* Your objective
Copy each line below in which the string "agent" occurs.

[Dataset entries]
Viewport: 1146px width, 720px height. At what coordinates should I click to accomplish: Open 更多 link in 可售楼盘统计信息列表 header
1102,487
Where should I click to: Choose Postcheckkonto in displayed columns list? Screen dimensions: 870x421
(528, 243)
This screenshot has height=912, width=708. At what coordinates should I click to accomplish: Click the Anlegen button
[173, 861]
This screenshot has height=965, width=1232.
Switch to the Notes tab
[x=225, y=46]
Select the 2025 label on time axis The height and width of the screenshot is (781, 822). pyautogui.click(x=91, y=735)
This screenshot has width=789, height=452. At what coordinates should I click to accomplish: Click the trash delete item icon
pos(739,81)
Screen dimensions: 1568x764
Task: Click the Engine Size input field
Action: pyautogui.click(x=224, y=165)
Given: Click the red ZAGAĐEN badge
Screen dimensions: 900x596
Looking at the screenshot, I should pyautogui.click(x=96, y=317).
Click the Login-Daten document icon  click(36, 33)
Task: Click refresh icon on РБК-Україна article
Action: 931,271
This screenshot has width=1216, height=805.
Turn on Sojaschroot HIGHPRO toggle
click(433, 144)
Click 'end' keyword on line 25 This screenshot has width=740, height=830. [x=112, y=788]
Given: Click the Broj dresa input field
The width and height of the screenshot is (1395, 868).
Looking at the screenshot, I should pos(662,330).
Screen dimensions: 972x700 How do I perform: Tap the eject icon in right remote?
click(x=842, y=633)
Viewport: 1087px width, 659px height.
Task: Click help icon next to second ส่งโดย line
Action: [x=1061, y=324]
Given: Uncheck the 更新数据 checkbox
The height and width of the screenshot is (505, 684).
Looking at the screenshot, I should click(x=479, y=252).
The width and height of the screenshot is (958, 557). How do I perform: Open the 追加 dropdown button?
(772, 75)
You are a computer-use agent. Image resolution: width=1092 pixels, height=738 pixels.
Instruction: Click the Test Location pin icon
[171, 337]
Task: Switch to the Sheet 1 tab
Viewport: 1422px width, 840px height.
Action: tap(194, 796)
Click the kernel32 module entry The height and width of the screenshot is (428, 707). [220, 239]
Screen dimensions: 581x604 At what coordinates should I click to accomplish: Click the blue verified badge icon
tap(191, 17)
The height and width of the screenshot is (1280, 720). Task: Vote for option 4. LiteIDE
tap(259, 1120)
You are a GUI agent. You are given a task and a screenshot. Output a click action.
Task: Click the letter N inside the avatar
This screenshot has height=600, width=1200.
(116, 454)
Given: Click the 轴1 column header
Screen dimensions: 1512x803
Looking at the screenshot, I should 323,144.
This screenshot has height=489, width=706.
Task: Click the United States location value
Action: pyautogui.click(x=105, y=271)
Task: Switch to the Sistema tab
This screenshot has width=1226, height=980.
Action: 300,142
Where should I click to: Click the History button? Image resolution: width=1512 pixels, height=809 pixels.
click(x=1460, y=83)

* Output below
You are a computer-use agent. Image resolution: width=1092 pixels, height=738 pixels.
You are a GUI agent. You are given a task and a screenshot. Output a click action.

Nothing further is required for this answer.